LIU: And you were always aware to make sure your children and their grandchildren, and your grandchildren would be grounded.

WARREN BUFFETT: Yes. And we're not -- how you came out of the womb has really nothing to do with what kind of person you are. You decide what kind of person you're going to be. It does decide whether maybe you never have to do an item of work in your life and maybe determine whether you're fighting uphill all of the time, but where in my life, in my eyes is we're all created equal, and but we don't all have an equal opportunity by a longshot. And my kids really work every day in trying to even up the scorecard.

Famous last words
Twelve years ago this week, Apple (AAPL -0.81%) introduced the iPod. Here's how one technology analyst reacted:

I question the company's ability to sell into a tight consumer market right now at the iPod's current price. ... Clearly Apple is following Sony's lead by integrating consumer electronics devices into its marketing strategy, but Apple lacks the richness of Sony's product offering. And introducing new consumer products right now is risky, especially if they cannot be priced attractively.

Innovation
Former Fed chairman Paul Volcker once said the only useful financial innovation of the last three decades is the ATM machine. Blackstone shows he's probably right

A unit of Blackstone Group, the world's largest private equity firm, essentially paid a company to purposely miss a debt payment in order to profit on credit default swaps (CDS), Bloomberg's Mary Childs reports.

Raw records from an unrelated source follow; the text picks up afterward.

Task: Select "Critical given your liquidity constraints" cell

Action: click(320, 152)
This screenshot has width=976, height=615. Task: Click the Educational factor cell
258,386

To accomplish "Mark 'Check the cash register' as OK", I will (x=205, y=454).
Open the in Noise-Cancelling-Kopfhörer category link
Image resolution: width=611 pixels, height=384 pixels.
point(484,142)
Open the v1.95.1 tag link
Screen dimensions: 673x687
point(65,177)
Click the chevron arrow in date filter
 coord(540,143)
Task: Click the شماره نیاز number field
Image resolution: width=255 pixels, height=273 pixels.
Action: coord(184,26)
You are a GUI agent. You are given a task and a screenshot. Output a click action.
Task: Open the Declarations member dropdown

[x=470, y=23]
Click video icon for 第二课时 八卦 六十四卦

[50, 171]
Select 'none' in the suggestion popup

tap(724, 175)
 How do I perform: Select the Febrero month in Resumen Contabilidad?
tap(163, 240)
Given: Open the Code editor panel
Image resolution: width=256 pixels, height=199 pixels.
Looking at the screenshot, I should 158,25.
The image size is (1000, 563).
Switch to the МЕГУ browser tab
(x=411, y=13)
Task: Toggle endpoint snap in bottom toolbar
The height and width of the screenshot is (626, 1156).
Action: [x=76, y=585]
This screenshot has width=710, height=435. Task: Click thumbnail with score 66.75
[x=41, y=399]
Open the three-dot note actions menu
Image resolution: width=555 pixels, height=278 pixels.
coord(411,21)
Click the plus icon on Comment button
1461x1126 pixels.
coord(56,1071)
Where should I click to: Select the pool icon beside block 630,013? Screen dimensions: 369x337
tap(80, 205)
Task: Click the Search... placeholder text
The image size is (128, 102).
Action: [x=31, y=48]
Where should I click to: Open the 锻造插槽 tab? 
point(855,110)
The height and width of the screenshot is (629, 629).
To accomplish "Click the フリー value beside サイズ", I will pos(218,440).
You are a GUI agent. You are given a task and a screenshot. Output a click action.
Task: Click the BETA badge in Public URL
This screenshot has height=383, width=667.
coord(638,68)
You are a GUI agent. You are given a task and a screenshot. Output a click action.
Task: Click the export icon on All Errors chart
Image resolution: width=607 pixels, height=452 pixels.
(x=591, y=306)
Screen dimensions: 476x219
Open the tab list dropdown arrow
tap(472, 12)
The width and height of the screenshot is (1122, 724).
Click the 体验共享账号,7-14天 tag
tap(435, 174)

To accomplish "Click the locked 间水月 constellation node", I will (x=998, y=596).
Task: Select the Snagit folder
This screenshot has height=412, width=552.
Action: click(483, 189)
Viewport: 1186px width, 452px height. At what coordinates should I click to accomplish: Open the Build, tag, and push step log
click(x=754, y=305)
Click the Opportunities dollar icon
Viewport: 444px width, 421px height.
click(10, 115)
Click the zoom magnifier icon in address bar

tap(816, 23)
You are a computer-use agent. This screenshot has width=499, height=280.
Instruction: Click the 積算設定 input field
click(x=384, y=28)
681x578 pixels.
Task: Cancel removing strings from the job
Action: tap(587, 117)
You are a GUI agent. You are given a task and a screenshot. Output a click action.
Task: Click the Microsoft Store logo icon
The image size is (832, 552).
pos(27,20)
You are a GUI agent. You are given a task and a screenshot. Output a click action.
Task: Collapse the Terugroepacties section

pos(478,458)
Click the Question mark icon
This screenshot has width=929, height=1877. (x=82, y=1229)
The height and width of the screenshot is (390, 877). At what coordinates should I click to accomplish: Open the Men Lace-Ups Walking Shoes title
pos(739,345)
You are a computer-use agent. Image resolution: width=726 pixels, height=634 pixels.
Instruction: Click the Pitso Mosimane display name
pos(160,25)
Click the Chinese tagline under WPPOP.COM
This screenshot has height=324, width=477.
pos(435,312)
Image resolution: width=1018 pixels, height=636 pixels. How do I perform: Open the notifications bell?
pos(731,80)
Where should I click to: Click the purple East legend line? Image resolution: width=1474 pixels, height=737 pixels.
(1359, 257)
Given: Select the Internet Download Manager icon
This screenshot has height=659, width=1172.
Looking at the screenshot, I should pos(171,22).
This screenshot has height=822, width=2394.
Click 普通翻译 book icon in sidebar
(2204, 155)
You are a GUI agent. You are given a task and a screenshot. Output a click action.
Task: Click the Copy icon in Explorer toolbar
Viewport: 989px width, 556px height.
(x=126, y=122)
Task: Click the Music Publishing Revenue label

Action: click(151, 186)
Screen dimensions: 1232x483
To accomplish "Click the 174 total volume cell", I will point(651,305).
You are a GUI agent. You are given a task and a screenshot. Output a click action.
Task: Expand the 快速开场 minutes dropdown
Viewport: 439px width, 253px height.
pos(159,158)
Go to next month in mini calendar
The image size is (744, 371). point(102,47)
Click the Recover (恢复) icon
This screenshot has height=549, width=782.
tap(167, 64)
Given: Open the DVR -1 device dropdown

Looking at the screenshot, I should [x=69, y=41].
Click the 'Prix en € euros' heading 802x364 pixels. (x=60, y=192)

In a brilliantly crafty deal, Blackstone was guaranteed to make money.

CDSs, a kind of insurance against defaults and missed debt payments, were one of the main culprits in the global financial meltdown. Regulators have tried to make them more transparent, with limited success.

Turning point
Tuition cost growth is cooling, writes The Wall Street Journal

After decades of rampant growth, the rate of tuition increases at U.S. colleges and universities has slowed for the second academic year in a row, but government aid has fallen, continuing a cycle of rising costs and debt for American students

Published tuition and fees rose 2.9% for in-state students at four-year public schools, the smallest one-year increase since 1975-76. At private schools, tuition and fees rose 3.8%, a bit lower than in recent years, according to a report from the College Board, a New York nonprofit that tracks university costs.

Not impressed
Matt Yglesias reminds us that predicting a market crash isn't impressive, even if the market crashes: 

In this era of obsession with bubbles, I think it's important to recognize how fundamentally unimpressive it is to call a financial crash years in advance. If I predict to you today that the stock market is going to crash soon and people are going to lose a lot of money, and then people keep making money for the next 40 months and then the stock market crashes, that would hardly make me a genius financial forecaster. It just shows that the stock market has big crashes every now and again. Sometimes those crashes are driven by clear deterioration in the fundamentals (2008), sometimes they're driven by past overexuberance (2000), and sometimes they seem to be driven by nothing at all (1987). That's life.

The maestro
Alan Greenspan gives his thoughts on his legacy:

I've been around long enough to know that a good deal of the praise heaped on me I had nothing to do with. The only thing I did object to was the fact that where the criticism was actually wrong. Did it bother me? Of course it bothered me. But I've been around long enough to have ups and down. So you get over it.

Wisdom
Investor Cliff Asness gives a great talk on the power of diversification. Watch it here: 

Enjoy your weekend.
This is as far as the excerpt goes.